• _Compito assegnato_:
Riporta per favore tutte le righe dell'elenco qui sotto, identiche e senza cambiare nulla.

------------------------------------

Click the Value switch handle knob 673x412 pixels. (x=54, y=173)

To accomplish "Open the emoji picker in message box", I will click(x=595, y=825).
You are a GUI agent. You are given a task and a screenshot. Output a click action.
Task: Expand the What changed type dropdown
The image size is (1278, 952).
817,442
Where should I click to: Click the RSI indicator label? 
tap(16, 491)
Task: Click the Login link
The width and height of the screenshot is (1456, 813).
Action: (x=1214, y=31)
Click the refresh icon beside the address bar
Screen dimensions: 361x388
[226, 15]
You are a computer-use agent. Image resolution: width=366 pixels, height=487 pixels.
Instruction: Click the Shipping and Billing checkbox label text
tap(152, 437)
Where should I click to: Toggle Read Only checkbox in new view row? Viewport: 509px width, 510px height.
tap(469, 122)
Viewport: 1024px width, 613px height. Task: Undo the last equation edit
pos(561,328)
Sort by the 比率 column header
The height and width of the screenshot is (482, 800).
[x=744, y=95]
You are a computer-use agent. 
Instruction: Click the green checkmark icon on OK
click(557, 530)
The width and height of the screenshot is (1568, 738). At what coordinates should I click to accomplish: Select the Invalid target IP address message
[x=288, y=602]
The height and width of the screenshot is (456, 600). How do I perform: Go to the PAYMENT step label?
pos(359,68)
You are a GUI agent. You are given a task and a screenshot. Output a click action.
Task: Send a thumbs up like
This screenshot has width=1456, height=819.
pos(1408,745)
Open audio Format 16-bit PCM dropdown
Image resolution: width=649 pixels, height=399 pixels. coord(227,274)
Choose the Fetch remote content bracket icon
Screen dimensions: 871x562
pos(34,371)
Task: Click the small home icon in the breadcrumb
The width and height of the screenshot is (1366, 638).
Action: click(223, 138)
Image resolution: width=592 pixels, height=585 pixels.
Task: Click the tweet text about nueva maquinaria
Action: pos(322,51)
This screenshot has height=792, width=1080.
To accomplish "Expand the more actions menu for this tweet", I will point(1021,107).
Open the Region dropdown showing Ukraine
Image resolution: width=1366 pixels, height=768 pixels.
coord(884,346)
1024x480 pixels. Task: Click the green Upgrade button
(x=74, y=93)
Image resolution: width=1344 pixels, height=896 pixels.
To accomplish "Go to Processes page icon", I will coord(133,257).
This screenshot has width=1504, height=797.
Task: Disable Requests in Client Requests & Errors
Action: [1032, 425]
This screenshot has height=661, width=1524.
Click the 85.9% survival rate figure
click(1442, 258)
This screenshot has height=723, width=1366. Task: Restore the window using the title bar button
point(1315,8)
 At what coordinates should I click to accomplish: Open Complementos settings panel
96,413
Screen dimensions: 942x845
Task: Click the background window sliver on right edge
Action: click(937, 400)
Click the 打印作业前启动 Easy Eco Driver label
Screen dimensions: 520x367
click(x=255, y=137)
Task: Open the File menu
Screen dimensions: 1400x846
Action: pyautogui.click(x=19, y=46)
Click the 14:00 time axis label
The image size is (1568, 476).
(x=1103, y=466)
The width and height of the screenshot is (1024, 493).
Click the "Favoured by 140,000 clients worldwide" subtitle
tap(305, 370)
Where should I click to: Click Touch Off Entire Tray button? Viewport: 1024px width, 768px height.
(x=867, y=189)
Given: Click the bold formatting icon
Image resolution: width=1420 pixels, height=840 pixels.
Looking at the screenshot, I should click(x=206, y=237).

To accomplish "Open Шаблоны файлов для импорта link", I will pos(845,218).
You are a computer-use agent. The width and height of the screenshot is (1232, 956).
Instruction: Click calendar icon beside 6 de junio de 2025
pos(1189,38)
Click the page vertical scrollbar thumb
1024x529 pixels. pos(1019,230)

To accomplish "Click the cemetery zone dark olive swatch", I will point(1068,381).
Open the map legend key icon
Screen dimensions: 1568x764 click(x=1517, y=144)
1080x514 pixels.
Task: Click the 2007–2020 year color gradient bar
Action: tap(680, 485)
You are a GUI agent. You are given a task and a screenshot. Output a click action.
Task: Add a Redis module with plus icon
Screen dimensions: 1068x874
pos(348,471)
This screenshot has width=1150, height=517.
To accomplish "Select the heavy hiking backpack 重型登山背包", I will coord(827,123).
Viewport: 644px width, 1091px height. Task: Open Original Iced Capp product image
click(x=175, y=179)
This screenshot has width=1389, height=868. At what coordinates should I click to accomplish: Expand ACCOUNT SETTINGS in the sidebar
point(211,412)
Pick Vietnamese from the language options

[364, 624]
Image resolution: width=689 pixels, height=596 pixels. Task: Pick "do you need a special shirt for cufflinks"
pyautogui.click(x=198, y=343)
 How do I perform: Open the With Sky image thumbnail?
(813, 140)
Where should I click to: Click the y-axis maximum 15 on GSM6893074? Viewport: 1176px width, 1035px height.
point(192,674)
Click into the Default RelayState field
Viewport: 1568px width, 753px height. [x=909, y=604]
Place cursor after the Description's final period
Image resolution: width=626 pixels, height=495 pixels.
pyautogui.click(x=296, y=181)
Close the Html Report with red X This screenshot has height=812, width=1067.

------------------------------------

• _Risposta scritta_:
Click the Value switch handle knob 673x412 pixels. (x=54, y=173)

To accomplish "Open the emoji picker in message box", I will click(x=595, y=825).
You are a GUI agent. You are given a task and a screenshot. Output a click action.
Task: Expand the What changed type dropdown
The image size is (1278, 952).
817,442
Where should I click to: Click the RSI indicator label? 
tap(16, 491)
Task: Click the Login link
The width and height of the screenshot is (1456, 813).
Action: (x=1214, y=31)
Click the refresh icon beside the address bar
Screen dimensions: 361x388
[226, 15]
You are a computer-use agent. Image resolution: width=366 pixels, height=487 pixels.
Instruction: Click the Shipping and Billing checkbox label text
tap(152, 437)
Where should I click to: Toggle Read Only checkbox in new view row? Viewport: 509px width, 510px height.
tap(469, 122)
Viewport: 1024px width, 613px height. Task: Undo the last equation edit
pos(561,328)
Sort by the 比率 column header
The height and width of the screenshot is (482, 800).
[x=744, y=95]
You are a computer-use agent. 
Instruction: Click the green checkmark icon on OK
click(557, 530)
The width and height of the screenshot is (1568, 738). At what coordinates should I click to accomplish: Select the Invalid target IP address message
[x=288, y=602]
The height and width of the screenshot is (456, 600). How do I perform: Go to the PAYMENT step label?
pos(359,68)
You are a GUI agent. You are given a task and a screenshot. Output a click action.
Task: Send a thumbs up like
This screenshot has width=1456, height=819.
pos(1408,745)
Open audio Format 16-bit PCM dropdown
Image resolution: width=649 pixels, height=399 pixels. coord(227,274)
Choose the Fetch remote content bracket icon
Screen dimensions: 871x562
pos(34,371)
Task: Click the small home icon in the breadcrumb
The width and height of the screenshot is (1366, 638).
Action: click(223, 138)
Image resolution: width=592 pixels, height=585 pixels.
Task: Click the tweet text about nueva maquinaria
Action: pos(322,51)
This screenshot has height=792, width=1080.
To accomplish "Expand the more actions menu for this tweet", I will point(1021,107).
Open the Region dropdown showing Ukraine
Image resolution: width=1366 pixels, height=768 pixels.
coord(884,346)
1024x480 pixels. Task: Click the green Upgrade button
(x=74, y=93)
Image resolution: width=1344 pixels, height=896 pixels.
To accomplish "Go to Processes page icon", I will coord(133,257).
This screenshot has width=1504, height=797.
Task: Disable Requests in Client Requests & Errors
Action: [1032, 425]
This screenshot has height=661, width=1524.
Click the 85.9% survival rate figure
click(1442, 258)
This screenshot has height=723, width=1366. Task: Restore the window using the title bar button
point(1315,8)
 At what coordinates should I click to accomplish: Open Complementos settings panel
96,413
Screen dimensions: 942x845
Task: Click the background window sliver on right edge
Action: click(937, 400)
Click the 打印作业前启动 Easy Eco Driver label
Screen dimensions: 520x367
click(x=255, y=137)
Task: Open the File menu
Screen dimensions: 1400x846
Action: pyautogui.click(x=19, y=46)
Click the 14:00 time axis label
The image size is (1568, 476).
(x=1103, y=466)
The width and height of the screenshot is (1024, 493).
Click the "Favoured by 140,000 clients worldwide" subtitle
tap(305, 370)
Where should I click to: Click Touch Off Entire Tray button? Viewport: 1024px width, 768px height.
(x=867, y=189)
Given: Click the bold formatting icon
Image resolution: width=1420 pixels, height=840 pixels.
Looking at the screenshot, I should click(x=206, y=237).

To accomplish "Open Шаблоны файлов для импорта link", I will pos(845,218).
You are a computer-use agent. The width and height of the screenshot is (1232, 956).
Instruction: Click calendar icon beside 6 de junio de 2025
pos(1189,38)
Click the page vertical scrollbar thumb
1024x529 pixels. pos(1019,230)

To accomplish "Click the cemetery zone dark olive swatch", I will point(1068,381).
Open the map legend key icon
Screen dimensions: 1568x764 click(x=1517, y=144)
1080x514 pixels.
Task: Click the 2007–2020 year color gradient bar
Action: tap(680, 485)
You are a GUI agent. You are given a task and a screenshot. Output a click action.
Task: Add a Redis module with plus icon
Screen dimensions: 1068x874
pos(348,471)
This screenshot has width=1150, height=517.
To accomplish "Select the heavy hiking backpack 重型登山背包", I will coord(827,123).
Viewport: 644px width, 1091px height. Task: Open Original Iced Capp product image
click(x=175, y=179)
This screenshot has width=1389, height=868. At what coordinates should I click to accomplish: Expand ACCOUNT SETTINGS in the sidebar
point(211,412)
Pick Vietnamese from the language options

[364, 624]
Image resolution: width=689 pixels, height=596 pixels. Task: Pick "do you need a special shirt for cufflinks"
pyautogui.click(x=198, y=343)
 How do I perform: Open the With Sky image thumbnail?
(813, 140)
Where should I click to: Click the y-axis maximum 15 on GSM6893074? Viewport: 1176px width, 1035px height.
point(192,674)
Click into the Default RelayState field
Viewport: 1568px width, 753px height. [x=909, y=604]
Place cursor after the Description's final period
Image resolution: width=626 pixels, height=495 pixels.
pyautogui.click(x=296, y=181)
Close the Html Report with red X This screenshot has height=812, width=1067.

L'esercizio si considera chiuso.